Both the line with "How do I perform: Tap" and the line with "This screenshot has width=1280, height=720." in the records below must appear in the output, along with every line between them, exactly and with nothing added.

------ Data excerpts ------

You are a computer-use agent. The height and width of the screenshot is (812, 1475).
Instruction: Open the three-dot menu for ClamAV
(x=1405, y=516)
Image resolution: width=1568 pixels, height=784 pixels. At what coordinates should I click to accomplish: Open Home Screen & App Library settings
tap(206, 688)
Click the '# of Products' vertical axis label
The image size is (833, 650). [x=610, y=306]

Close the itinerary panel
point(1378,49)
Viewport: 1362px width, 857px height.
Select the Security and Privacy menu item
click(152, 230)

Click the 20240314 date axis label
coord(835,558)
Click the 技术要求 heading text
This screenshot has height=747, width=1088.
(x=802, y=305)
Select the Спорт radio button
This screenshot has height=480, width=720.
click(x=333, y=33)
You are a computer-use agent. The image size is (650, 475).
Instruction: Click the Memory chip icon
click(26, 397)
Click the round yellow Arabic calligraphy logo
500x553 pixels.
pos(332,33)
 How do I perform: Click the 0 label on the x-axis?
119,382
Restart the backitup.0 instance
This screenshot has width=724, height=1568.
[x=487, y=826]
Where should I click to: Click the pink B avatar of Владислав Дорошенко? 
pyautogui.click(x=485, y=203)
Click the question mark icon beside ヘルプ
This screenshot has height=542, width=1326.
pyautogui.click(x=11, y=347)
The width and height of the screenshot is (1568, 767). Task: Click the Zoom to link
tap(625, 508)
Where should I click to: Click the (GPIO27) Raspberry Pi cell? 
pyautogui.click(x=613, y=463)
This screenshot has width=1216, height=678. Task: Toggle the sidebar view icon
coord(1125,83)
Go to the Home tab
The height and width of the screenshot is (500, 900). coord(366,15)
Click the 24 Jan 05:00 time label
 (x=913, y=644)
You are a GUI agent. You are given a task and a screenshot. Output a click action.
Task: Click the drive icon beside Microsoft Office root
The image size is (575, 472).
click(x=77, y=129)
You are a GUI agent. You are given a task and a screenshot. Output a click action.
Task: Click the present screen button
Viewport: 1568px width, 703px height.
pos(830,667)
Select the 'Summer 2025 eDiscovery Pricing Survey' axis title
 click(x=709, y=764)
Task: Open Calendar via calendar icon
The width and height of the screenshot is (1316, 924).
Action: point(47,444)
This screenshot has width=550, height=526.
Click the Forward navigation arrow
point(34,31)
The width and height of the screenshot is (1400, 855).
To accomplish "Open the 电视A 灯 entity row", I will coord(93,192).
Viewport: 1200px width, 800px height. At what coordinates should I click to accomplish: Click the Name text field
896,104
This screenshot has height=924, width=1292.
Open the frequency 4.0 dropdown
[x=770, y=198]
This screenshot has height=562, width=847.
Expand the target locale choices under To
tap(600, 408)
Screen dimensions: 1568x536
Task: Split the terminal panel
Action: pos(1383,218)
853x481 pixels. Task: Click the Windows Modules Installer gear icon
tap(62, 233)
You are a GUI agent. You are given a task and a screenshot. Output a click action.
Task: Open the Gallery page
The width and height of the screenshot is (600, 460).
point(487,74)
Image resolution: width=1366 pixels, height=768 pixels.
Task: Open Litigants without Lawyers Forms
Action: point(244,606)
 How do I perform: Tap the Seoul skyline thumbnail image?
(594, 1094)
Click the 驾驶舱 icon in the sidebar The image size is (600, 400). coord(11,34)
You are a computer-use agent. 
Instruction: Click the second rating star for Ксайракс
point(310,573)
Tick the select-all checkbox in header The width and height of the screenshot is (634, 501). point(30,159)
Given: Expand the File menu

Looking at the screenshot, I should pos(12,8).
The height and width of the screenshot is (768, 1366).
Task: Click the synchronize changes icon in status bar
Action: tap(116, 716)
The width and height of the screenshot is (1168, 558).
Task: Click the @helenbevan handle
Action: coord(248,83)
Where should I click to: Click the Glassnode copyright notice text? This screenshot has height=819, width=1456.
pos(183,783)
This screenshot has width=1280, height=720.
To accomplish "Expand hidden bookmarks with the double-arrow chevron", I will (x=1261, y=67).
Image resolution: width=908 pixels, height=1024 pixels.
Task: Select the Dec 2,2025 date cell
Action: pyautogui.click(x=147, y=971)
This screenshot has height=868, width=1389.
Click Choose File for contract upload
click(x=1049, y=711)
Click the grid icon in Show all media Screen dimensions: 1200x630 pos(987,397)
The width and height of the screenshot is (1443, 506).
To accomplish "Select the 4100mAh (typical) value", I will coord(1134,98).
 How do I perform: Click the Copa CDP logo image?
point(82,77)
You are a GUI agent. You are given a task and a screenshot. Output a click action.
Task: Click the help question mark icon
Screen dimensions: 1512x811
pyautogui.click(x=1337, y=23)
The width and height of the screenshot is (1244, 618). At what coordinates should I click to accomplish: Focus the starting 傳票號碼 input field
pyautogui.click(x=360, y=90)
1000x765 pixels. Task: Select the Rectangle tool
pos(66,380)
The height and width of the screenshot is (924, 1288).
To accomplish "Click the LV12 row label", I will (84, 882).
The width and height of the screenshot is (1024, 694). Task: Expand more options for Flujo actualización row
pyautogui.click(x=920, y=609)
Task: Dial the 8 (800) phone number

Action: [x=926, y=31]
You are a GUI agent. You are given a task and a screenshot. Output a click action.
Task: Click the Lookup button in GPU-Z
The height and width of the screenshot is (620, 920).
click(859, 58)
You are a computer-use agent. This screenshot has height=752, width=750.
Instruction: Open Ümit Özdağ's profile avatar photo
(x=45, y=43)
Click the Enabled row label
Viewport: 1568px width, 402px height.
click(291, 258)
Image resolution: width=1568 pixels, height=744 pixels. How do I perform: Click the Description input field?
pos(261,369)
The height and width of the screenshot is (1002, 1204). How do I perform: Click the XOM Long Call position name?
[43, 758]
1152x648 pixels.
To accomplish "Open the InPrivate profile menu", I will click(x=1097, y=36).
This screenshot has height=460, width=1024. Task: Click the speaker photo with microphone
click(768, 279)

------

## Output for this task
 How do I perform: Tap the Seoul skyline thumbnail image?
(594, 1094)
Click the 驾驶舱 icon in the sidebar The image size is (600, 400). coord(11,34)
You are a computer-use agent. 
Instruction: Click the second rating star for Ксайракс
point(310,573)
Tick the select-all checkbox in header The width and height of the screenshot is (634, 501). point(30,159)
Given: Expand the File menu

Looking at the screenshot, I should pos(12,8).
The height and width of the screenshot is (768, 1366).
Task: Click the synchronize changes icon in status bar
Action: tap(116, 716)
The width and height of the screenshot is (1168, 558).
Task: Click the @helenbevan handle
Action: coord(248,83)
Where should I click to: Click the Glassnode copyright notice text? This screenshot has height=819, width=1456.
pos(183,783)
This screenshot has width=1280, height=720.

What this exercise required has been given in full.